Can you tell if consumers stockpile yogurt?

May 11, 2007

Today, we talked about Nevo and Hendel’s paper on consumer inventory decisions. The idea is the following. If you only had data on purchases and prices, but wanted to say something about whether inventories played a role in buying behavior, what would you do?

They did what any red-blooded economist would do. You posit a theory. They develop a dynamic model of consumer behavior and the game is find an implication that can only come from the dynamic model, and not the static one. For example, an empirical result that says purchases rise when prices are low won’t cut it as that is also predicted by static models.

So, what is this unique prediction? Well, assuming that people keep stores of goods, then that must mean that the duration until next purchase is longer during a sale. Why? A sale means a lower than usual price, so you are tempted to buy more and keep it in inventory. Since you have more in inventory, it’ll take longer till you need to buy again.

The key issue, as I mentioned earlier, is to infer stockpiling behavior separate from consumption behavior when you only have consumer purchases. The claim is duration till next purchase does exactly that.

I should say something about the kinds of goods they used. They used laundry detergent, an obvious candidate for stock-piling effects. After all, who cleans more clothes just because the price is lower than usual? The other products they use are softdrinks and yogurt. I’ll talk about my thoughts on that later. So here is the data:

Days to next purchase
Detergent — 1.95/28.91
Yogurt — 2.78/21.64
Soft Drinks — 2.5/29.74

The first number is the within effect. Interpret this as the per-HH difference between sale and non-sale periods (recall that duration is longer during sale periods, so this ‘confirms’ our prediction because it’s a positive number). The second number is the between effect.

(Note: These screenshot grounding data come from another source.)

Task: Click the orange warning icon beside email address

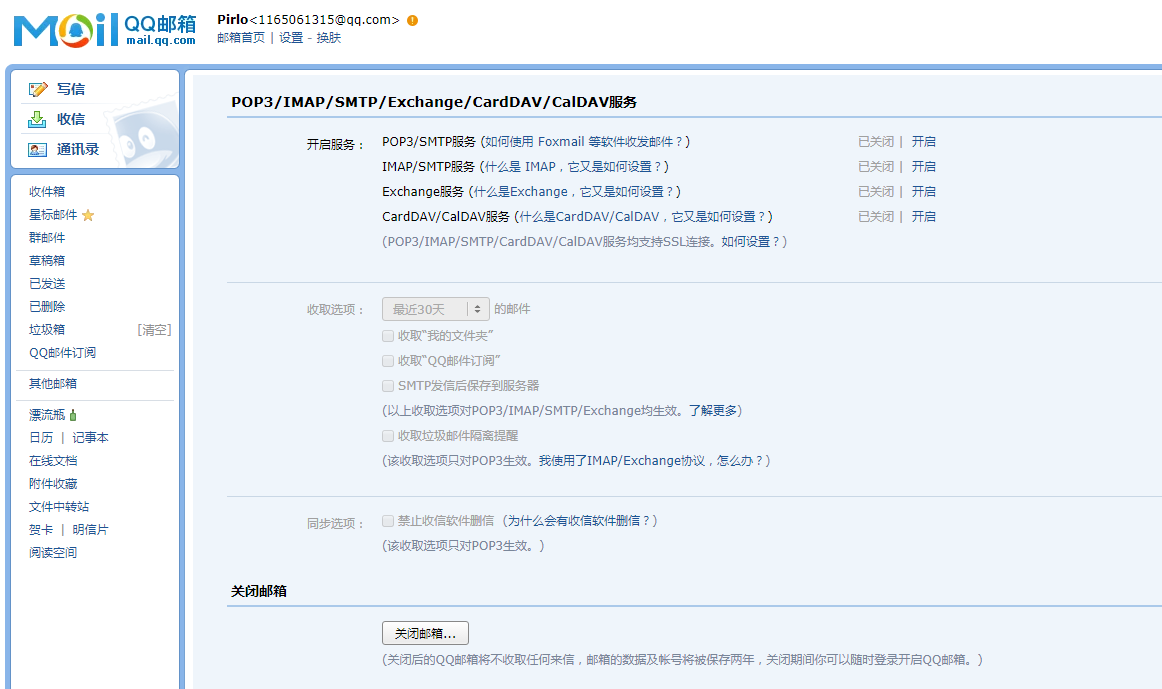Action: (413, 20)
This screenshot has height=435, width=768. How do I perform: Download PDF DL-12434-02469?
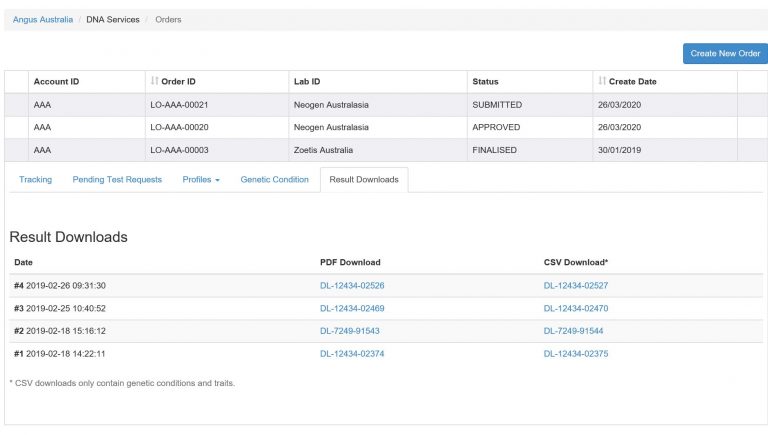pyautogui.click(x=352, y=309)
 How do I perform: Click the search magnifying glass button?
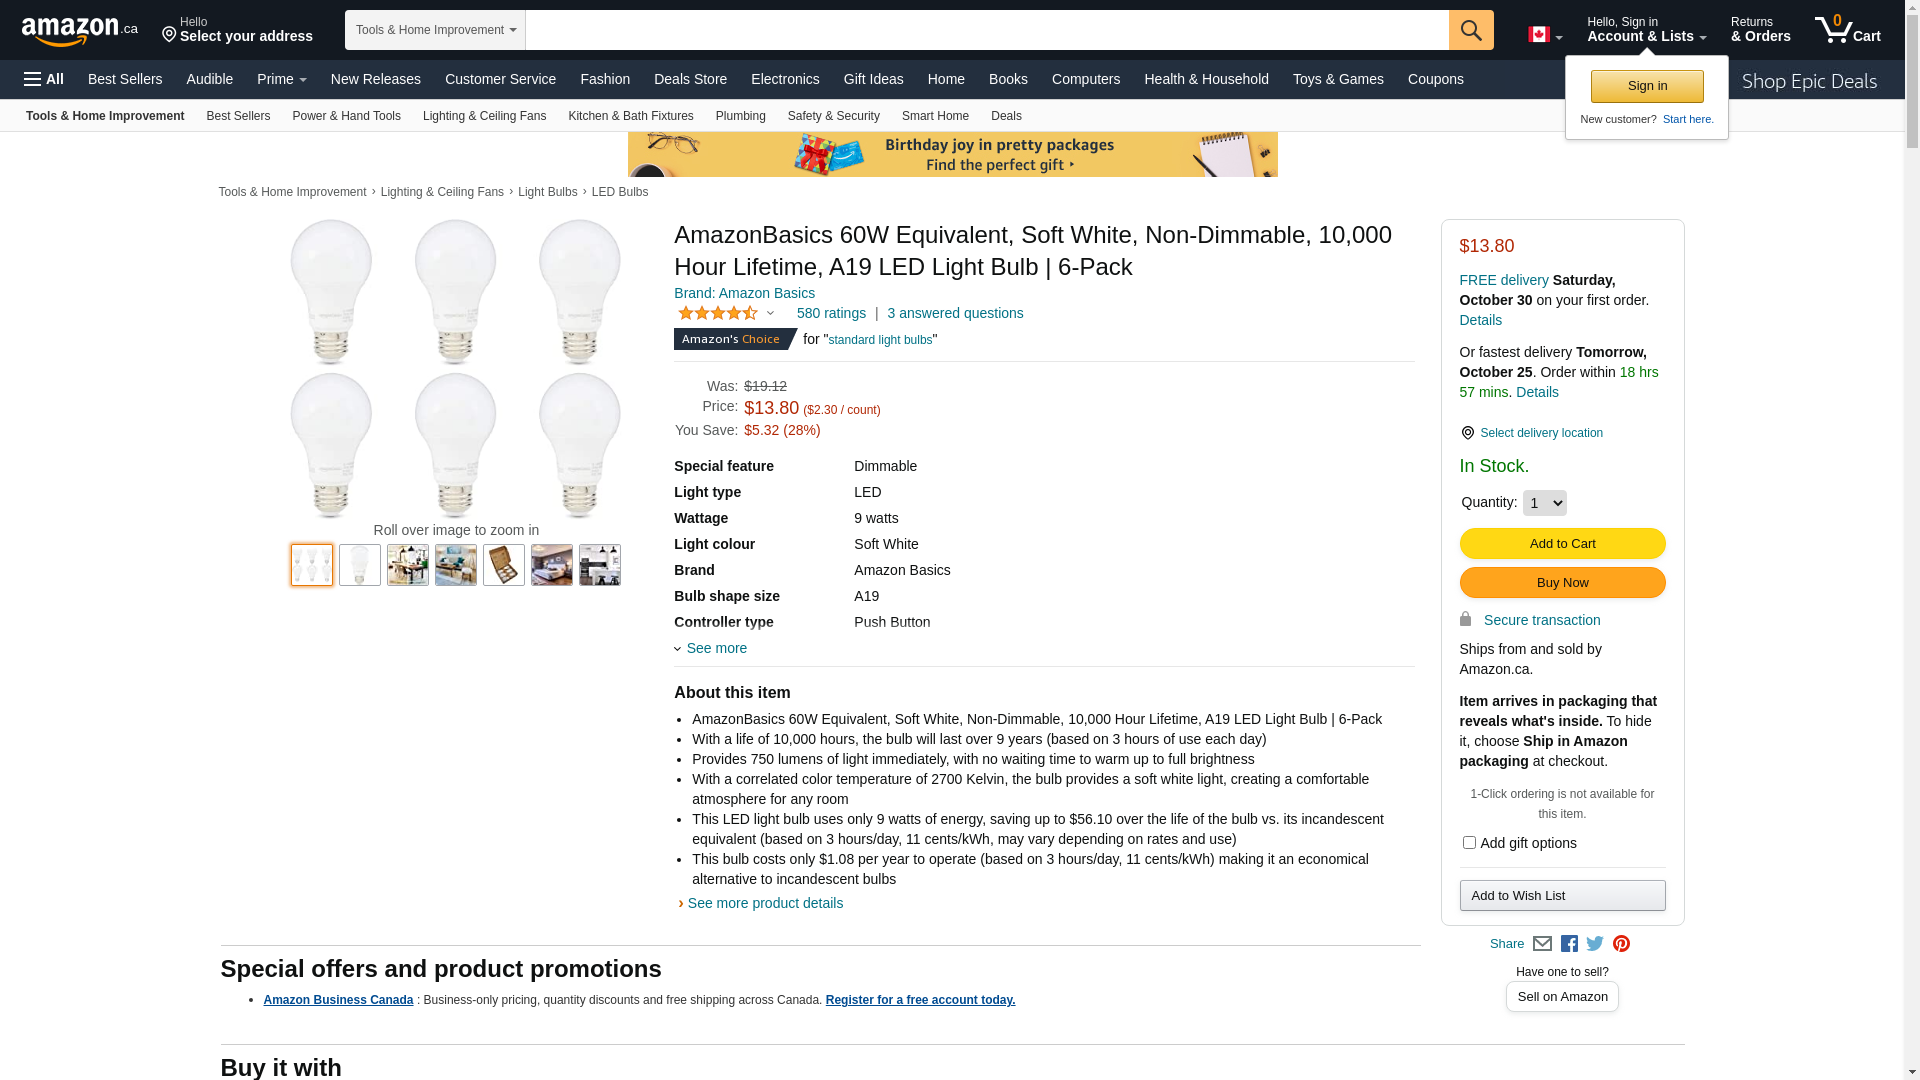(x=1470, y=30)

Technically, is the coefficient of the cross-section regression of mean days to next purchase per HH on the proportion of purchases that HH bought on sale. Take detergent — for a HH that bought detergent on sale an ‘average number of times’ (as calculated from the sample), you can expect this ‘average’ HH to wait 29 days more to purchase again than if he buys it non-sale. So it’s a reflection of differences between HH’s to sale prices, hence between effect.

Remember the motivation for this article. Can we infer stockpiling from this? The authors do. As I also said, stock-piling is such a natural conclusion for detergents. What else will you do with it? But for softdrinks and yogurt, the story is harder to tell.

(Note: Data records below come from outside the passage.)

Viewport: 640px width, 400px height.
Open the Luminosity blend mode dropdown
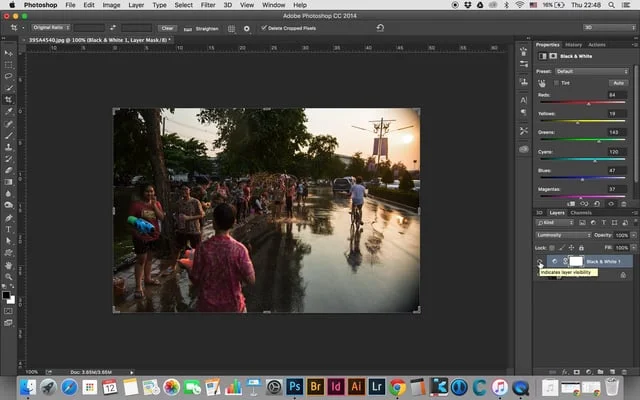coord(565,234)
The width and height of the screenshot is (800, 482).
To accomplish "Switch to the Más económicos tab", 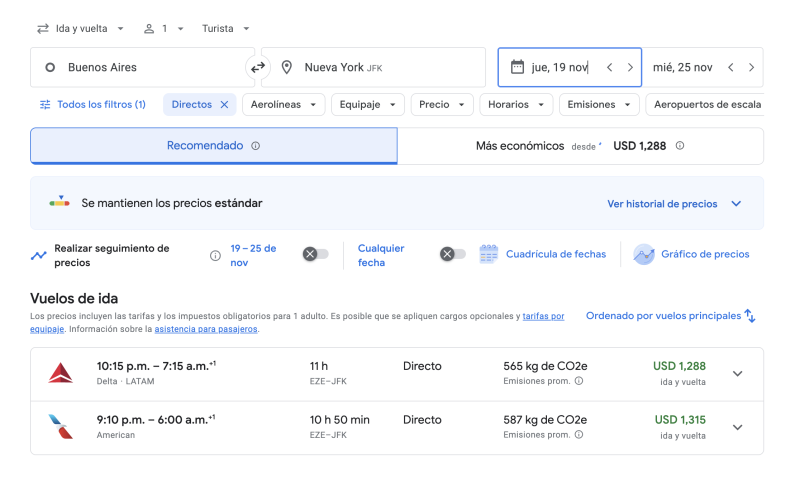I will tap(580, 146).
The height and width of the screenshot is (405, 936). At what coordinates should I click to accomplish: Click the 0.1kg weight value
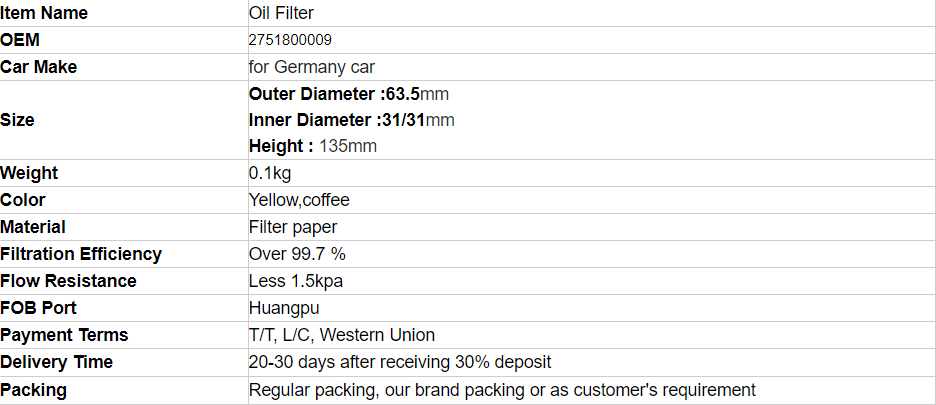[x=270, y=173]
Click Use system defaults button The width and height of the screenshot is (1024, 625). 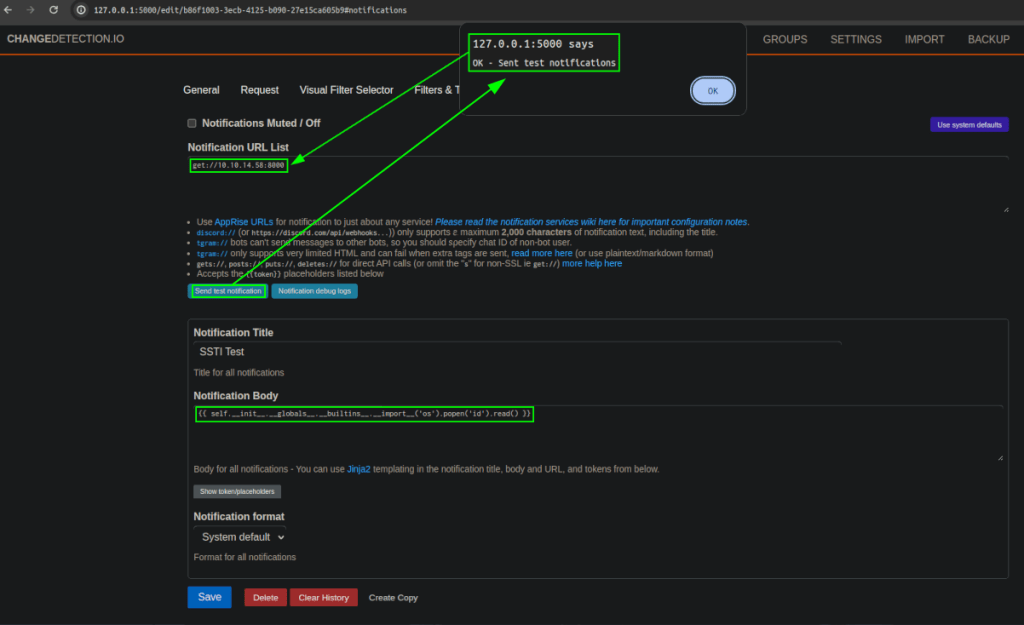968,125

For instance, we can’t rule out the case that most of the new purchases were in fact consumed immediately. We can’t coz, we don’t have consumption data. In fact, its as likely that when a lot of yogurt is bought, most of it is consumed immediately, you get sick of yogurt, and don’t buy it until 22 days later. Technically speaking, this is consistent with diminishing utility over a given time.

The big question then is, how can we infer stock-piling? We need an assumption on consumption, there’s no getting around it! Usually, these models would also predict a form of consumption smoothing where it predicts most people would like to consume a steady amount per day. This is a result of a model, and NOT an empirical finding (not that I know of at least). However, if we accept a strict mode of smoothing, i.e. zero response to price changes at all, then we’ve assumed away the problem of sorting the consumption versus stockpiling effect –i.e. its all stockpiling.

Lastly, to cast even more doubt on the paper, here is their data on the changes in quantities bought.

Quantity
Detergent — 1.14/2.22
Yogurt — .2/.22
Soft Drinks — 3.01/6.44

The interpretation of the numbers is the same as before. The between effects are bigger, but NOT that big. The extra purchases wrought by a sale are small, so its anyone’s guess if it goes to stockpiling or not. In fact, I’d expect a small number to be evidence of a consumption effect.

All in all, I think the claim of separating inventory from consumption changes only from duration is I think premature. I need more to convince me.